Hetherington joined the Midland Center for the Arts in 2003 as a full time sound engineer and assistant director. One of his most memorable moments include playing the role of artistic director and producing a thirty-minute stage show for the Center’s 40th Anniversary Gala.

Heath Hetherington, Director of Technical Services at MCFTA

“We wanted to make it a dinner theatre atmosphere, with staging and decking coming out over the seats of the auditorium to create a Vegas style showroom,” describes Hetherington. “There were aerialists, vocalists and an orchestra among others. When people come up to you and say they have never experienced anything like that, there is no better compliment. Seeing the audience applauding at the end is one of those heart warming things that washes over you. It’s an amazing feeling to see something you produce have a greater meaning for someone else.”
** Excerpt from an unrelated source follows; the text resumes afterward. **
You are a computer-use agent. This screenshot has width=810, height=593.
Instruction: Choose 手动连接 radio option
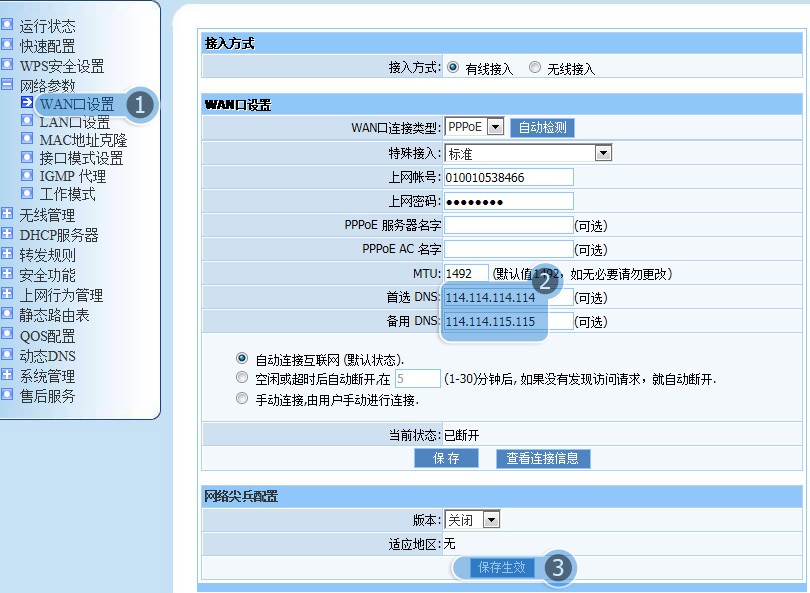[x=242, y=399]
Hetherington’s job, like many of the others described here, ebbs and flows. On the lighter weeks, he says can expect to work a standard nine to five with normal business days. But if there is a show in town that week, those hours may stretch from the early morning into the wee hours of the night.

Preparing for a performance at the Center

“That’s one thing people don’t always realize,” reiterates Hetherington. “The show is so much more than just the performance itself. On some days, we will get in at six a.m. to help set up. My job is to help execute people’s vision. If that means seeking out a source to carpet a room or picking up stadium astro turf to lay in the parking lot for an outdoor event, I’m on it. There are elements like that which go far beyond light, sound and staging.”

For those looking to go into this work, Hetherington offers this piece of advice.

“I always tell young people to try everything, regardless of the role. With the arts, even if you don’t think you’ll be interested in lighting, costuming, scene design, directing or acting, at least work on one show,” says Hetherington. “You never know what might surprise you. And it’s good to have more than one way to pay the bills.”